(Do this):
Output the entries verbatim, starting with the line that contains "on the decorative" and going on through the line that contains "coordinates (536, 758).".
● ● ●
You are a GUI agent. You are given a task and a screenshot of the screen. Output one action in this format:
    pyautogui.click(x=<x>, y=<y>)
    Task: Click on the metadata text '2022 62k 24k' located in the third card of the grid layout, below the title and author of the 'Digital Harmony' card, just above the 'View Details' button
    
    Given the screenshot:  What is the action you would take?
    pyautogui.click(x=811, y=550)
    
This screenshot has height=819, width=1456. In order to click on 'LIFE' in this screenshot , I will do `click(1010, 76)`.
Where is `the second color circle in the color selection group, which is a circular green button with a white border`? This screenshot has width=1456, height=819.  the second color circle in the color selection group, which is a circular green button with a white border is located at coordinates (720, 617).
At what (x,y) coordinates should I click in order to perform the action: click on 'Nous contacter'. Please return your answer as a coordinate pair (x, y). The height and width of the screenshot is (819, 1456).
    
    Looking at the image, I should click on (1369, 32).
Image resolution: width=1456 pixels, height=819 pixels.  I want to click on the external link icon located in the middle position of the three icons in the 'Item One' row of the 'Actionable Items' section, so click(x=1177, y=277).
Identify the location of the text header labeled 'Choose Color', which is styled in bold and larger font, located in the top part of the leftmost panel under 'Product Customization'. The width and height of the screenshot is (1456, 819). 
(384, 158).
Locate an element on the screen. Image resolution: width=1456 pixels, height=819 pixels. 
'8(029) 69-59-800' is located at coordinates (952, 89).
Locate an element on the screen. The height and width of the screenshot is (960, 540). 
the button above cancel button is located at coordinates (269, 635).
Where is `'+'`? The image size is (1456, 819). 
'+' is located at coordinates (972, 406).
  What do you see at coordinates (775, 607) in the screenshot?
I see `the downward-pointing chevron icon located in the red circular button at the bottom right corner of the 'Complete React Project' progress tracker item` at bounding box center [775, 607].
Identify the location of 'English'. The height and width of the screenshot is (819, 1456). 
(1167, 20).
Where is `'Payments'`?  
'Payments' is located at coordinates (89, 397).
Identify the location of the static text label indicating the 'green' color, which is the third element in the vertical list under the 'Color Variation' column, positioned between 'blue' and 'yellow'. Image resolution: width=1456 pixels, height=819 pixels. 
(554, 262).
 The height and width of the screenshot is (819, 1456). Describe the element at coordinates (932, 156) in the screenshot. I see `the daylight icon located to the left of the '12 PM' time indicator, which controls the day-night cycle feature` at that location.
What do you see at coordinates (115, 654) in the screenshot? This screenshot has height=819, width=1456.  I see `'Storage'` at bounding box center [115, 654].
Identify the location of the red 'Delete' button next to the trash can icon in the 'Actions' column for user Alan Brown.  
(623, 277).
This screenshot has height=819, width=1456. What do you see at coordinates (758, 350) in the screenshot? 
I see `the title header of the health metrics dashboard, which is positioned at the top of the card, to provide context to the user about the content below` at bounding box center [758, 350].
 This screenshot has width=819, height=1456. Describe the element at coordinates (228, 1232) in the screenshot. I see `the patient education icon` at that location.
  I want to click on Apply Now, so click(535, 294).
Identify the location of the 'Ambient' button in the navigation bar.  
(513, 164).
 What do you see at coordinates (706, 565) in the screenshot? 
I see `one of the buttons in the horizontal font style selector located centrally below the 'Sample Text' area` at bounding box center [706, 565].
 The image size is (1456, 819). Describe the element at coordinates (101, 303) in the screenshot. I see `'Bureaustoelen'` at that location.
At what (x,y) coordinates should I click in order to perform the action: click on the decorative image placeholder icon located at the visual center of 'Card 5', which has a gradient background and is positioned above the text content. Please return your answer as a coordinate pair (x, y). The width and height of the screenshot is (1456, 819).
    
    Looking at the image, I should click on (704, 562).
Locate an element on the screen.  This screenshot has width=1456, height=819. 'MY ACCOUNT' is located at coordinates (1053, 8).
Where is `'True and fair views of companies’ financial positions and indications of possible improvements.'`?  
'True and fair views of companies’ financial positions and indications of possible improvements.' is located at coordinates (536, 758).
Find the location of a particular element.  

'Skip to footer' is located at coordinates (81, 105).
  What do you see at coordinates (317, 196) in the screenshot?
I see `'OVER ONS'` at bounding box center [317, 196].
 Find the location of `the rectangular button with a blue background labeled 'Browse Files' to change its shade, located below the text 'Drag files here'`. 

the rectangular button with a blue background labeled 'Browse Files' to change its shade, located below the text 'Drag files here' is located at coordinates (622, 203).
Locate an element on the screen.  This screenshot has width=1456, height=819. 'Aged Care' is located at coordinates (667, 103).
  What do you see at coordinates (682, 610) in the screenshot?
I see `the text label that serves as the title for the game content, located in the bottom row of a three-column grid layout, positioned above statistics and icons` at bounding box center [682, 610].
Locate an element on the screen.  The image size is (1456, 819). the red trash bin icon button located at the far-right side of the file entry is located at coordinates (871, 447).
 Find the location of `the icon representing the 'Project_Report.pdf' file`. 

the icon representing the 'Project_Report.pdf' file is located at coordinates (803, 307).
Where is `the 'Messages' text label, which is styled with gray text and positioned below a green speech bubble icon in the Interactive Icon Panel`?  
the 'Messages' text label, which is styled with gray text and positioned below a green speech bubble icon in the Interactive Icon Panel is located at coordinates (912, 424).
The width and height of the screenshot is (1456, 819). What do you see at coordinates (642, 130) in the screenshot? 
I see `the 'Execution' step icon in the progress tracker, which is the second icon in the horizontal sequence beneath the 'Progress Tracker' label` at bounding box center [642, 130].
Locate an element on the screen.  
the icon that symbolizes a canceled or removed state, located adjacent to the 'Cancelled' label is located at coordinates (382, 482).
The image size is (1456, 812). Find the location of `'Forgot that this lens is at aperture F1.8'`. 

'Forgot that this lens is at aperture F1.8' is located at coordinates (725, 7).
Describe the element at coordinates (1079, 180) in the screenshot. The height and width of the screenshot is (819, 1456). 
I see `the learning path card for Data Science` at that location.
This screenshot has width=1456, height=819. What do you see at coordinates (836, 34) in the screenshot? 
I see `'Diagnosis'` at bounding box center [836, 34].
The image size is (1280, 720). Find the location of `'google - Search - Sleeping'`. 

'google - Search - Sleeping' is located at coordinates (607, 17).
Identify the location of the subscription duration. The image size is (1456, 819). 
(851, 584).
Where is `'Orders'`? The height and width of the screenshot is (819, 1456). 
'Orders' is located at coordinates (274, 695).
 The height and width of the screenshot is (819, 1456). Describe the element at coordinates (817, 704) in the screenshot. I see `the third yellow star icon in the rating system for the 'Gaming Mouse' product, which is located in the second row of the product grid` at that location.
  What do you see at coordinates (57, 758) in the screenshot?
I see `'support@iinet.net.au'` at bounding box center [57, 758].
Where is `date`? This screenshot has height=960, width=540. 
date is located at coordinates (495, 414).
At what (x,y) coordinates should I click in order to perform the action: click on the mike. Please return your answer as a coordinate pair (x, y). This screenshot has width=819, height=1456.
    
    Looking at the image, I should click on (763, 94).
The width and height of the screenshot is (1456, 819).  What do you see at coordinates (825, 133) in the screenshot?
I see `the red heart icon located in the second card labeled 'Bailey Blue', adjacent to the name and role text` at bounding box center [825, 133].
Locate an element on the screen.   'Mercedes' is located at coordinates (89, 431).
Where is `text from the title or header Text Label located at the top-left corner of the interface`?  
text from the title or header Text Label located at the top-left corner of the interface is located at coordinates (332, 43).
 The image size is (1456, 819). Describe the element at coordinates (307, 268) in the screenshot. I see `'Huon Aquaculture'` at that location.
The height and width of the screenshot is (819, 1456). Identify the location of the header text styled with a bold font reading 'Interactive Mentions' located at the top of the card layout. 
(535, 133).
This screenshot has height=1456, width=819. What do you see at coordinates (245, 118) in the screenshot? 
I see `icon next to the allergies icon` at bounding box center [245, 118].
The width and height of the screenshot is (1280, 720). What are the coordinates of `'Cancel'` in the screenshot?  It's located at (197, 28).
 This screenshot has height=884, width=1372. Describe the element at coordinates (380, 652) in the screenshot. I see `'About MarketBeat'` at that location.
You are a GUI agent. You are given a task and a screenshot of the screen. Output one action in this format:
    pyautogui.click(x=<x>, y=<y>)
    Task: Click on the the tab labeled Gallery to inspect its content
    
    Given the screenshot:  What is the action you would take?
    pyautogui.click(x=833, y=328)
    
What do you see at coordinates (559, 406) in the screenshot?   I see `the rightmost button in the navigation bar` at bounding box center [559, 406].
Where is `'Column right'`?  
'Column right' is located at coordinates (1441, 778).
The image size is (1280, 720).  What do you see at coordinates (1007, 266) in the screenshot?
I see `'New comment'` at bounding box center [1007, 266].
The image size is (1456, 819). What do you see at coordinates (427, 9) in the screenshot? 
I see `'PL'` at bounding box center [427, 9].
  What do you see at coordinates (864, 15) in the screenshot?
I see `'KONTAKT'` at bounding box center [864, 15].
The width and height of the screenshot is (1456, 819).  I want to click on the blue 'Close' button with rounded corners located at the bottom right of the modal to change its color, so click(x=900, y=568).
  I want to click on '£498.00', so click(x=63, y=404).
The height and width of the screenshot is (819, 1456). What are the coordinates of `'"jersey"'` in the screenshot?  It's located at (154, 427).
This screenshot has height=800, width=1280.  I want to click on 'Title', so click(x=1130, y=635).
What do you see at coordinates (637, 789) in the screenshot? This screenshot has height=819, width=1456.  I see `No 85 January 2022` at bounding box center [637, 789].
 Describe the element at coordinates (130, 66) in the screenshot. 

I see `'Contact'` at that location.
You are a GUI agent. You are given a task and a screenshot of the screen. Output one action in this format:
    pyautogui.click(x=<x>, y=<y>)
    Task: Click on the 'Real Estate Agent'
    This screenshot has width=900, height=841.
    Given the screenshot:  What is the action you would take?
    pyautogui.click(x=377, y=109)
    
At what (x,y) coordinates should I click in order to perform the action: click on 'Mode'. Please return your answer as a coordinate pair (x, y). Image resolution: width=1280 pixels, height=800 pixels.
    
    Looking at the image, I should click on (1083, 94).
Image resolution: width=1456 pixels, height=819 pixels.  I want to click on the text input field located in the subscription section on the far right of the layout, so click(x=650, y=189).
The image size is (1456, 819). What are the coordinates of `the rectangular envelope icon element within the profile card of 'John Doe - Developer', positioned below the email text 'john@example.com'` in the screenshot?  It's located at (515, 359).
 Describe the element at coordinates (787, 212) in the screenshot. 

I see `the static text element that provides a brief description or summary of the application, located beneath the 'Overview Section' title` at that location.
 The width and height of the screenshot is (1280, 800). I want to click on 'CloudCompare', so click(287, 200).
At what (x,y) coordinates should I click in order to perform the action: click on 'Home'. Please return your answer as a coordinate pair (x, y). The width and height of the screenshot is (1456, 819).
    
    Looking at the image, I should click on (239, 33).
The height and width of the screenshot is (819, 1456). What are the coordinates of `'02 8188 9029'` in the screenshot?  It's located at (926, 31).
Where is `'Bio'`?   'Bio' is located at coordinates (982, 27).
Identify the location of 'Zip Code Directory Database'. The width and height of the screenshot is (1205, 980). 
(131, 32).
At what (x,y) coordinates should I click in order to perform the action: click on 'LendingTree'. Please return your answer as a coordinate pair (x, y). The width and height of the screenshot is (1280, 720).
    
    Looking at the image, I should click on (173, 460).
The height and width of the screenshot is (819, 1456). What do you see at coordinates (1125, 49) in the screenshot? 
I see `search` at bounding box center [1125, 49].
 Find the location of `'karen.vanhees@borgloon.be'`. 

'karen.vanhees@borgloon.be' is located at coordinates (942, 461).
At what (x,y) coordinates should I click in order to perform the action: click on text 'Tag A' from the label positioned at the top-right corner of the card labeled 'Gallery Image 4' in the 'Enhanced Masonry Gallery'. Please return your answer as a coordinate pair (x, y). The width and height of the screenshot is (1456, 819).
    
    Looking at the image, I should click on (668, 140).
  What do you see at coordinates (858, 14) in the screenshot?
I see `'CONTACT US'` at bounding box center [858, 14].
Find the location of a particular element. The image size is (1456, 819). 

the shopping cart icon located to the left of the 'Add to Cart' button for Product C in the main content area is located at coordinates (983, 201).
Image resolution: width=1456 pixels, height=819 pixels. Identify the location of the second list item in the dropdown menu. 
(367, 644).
● ● ●
(Exercise output):
At what (x,y) coordinates should I click in order to perform the action: click on the decorative image placeholder icon located at the visual center of 'Card 5', which has a gradient background and is positioned above the text content. Please return your answer as a coordinate pair (x, y). The width and height of the screenshot is (1456, 819).
    
    Looking at the image, I should click on (704, 562).
Locate an element on the screen.  This screenshot has width=1456, height=819. 'MY ACCOUNT' is located at coordinates (1053, 8).
Where is `'True and fair views of companies’ financial positions and indications of possible improvements.'`?  
'True and fair views of companies’ financial positions and indications of possible improvements.' is located at coordinates (536, 758).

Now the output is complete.